We can also compute new columns from existing ones. For example, the product of Return and Lagged Return:
df_example['Product'] = df_example['Return'] * df_example['Lagged Return']
df_example = df_example.dropna()
display(df_example)| Return | Lagged Return | Product | |
|---|---|---|---|
| Time | |||
| 2 | -0.05 | 0.10 | -0.0050 |
| 3 | 0.12 | -0.05 | -0.0060 |
| 4 | 0.03 | 0.12 | 0.0036 |
| 5 | -0.06 | 0.03 | -0.0018 |
Applying this to real data, we can examine whether past daily returns of AAPL are related to future returns.
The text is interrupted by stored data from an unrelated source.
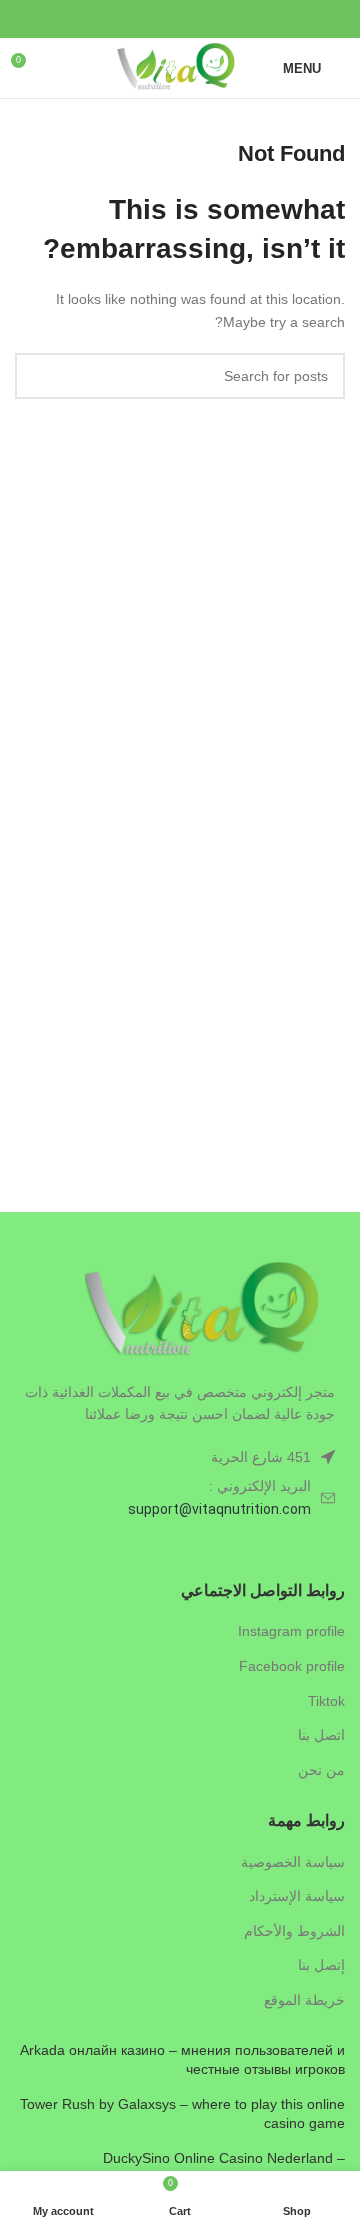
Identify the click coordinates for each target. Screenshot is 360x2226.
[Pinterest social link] (180, 19)
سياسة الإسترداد (297, 1896)
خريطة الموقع (304, 2000)
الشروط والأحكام (294, 1931)
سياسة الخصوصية (293, 1862)
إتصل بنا (321, 1965)
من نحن (321, 1770)
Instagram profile (291, 1631)
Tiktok (326, 1701)
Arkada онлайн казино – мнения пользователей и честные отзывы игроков (182, 2060)
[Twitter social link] (206, 19)
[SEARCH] (38, 376)
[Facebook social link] (232, 19)
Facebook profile (292, 1666)
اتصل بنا (321, 1735)
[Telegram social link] (128, 19)
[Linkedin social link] (154, 19)
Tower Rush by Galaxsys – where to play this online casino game (182, 2114)
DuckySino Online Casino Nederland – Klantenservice (224, 2168)
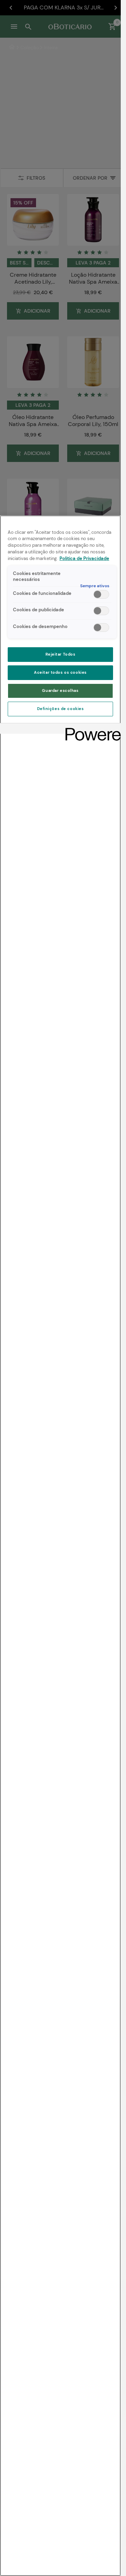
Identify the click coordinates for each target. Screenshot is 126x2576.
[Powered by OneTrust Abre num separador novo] (90, 729)
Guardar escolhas (60, 690)
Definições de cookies (60, 708)
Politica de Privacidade (84, 558)
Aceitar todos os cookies (60, 672)
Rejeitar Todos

We create a lagged column from retd and plot today’s return against yesterday’s return.
retd_lag = retd.copy()
retd_lag['Lagged Return'] = retd['Daily Return'].shift(1)
retd_lag = retd_lag.dropna()
display(retd_lag)| Daily Return | Lagged Return | |
|---|---|---|
| Date | ||
| 2012-01-05 | 0.011102 | 0.005374 |
| 2012-01-06 | 0.010454 | 0.011102 |
| 2012-01-09 | -0.001586 | 0.010454 |
| 2012-01-10 | 0.003580 | -0.001586 |
| 2012-01-11 | -0.001630 | 0.003580 |
| ... | ... | ... |
| 2026-02-24 | 0.022391 | 0.006047 |
| 2026-02-25 | 0.007680 | 0.022391 |
| 2026-02-26 | -0.004668 | 0.007680 |
| 2026-02-27 | -0.032130 | -0.004668 |
| 2026-03-02 | 0.002044 | -0.032130 |
3558 rows × 2 columns
sns.scatterplot(data=retd_lag, x='Lagged Return', y='Daily Return', alpha=0.3)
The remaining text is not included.